Updated: Dec 2, 2020
Keep It Simple Silly... also known as K.I.S.S.
I learned this acronym in college, when I found myself using big words to impress my African Studies professor. Sometimes we go out of our way to be extra when the most important thing to do is truly slow it down and keep it basic. This is very true in many facets of corporate behavior.
When you're building relationships with your colleagues through team projects, department meetings and break room chats, more often then not it's better to say what you have to say and shut up. In passing, when Darren ask's "How was your weekend?" he doesn't want a 10 minute review day by day - he's looking for a quick and brief response that answers the question and summarizes your time off. For example, you could say "It was great! We took the kids to Coney Island for a little sun and fun; how was yours?"

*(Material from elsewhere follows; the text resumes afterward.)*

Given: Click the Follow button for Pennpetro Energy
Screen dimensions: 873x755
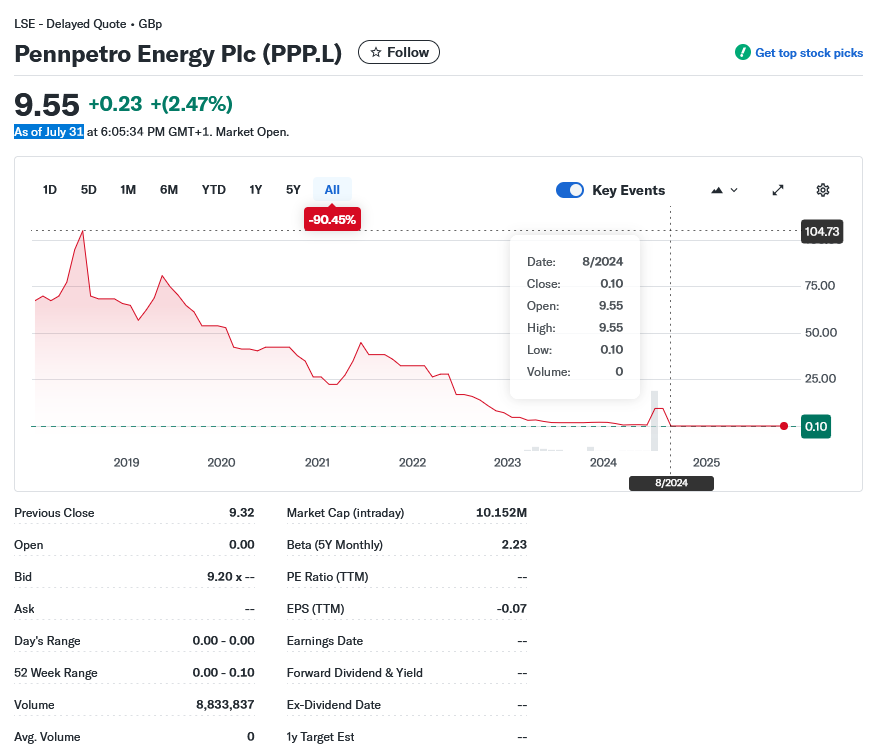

Once or twice (or three times but who's counting) I've been the victim of my own words - talking too much due to being uncomfortable or nervous, or typing an obnoxiously long email to prove my point. In both scenarios I wish my animators could have drawn a zipper over my mouth or erased my fingers to stop me before I kept going but because this is real life I learned my lesson after the fact.

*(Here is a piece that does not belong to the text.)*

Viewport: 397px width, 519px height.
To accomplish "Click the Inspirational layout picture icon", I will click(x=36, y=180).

First and foremost if you don't pay attention to anything else I've ever written on my blog, please hear this: emails are forever. Proving your point, guessing the answer to a question or making snarky comments will always be history that your company can look at (even after you're terminated) or that may revisit you in a performance review one day.Try to remember before you hit send, to save as a draft and come back - if after a second look you still want to say the same words, then go for it.
Another time it is best to K.I.S.S. is corporate lunches. In my second corporate position I was asked to lunch with the CFO and CHRO. We went to a local spot just down the road, very simple and laid back. They ordered tea and salads, one grilled chicken and one cobb if I remember correctly. I ordered a cheeseburger and fries [shameful, just shameful]. An unspoken rule of lunch with your coworkers, especially anyone from C-Suite is: order simple and easy food. This is not the time for a cheeseburger with fries, pizza, tacos, or chicken tenders - do not order anything you need your hands to eat. You are at this lunch to converse and need to be cognizant of everyone's time. Salads generally arrive to the table quickly when ordered and they are the best meal option to eat and talk.
We like to think everything we have to say is valuable to the ears of our peers, but the truth is it's not. Sometimes elaboration is necessary - nothing is more annoying than trying to understand what happened and the story teller is not actually telling any details! All I'm saying is before you go off on a tangent about being up all night with your sick kid think about who really cares to hear it. Sure, there are a few who will empathize and share like stories with you, but the masses are not interested in your day to day ailments. Likewise, your office is full of intelligent professionals who aren't interested in your overuse of Webster's Top 10 Most Unknown Words. To reiterate, when emailing, engaging in light chatter or having casual lunch with executives, keep it simple stupid... i mean silly!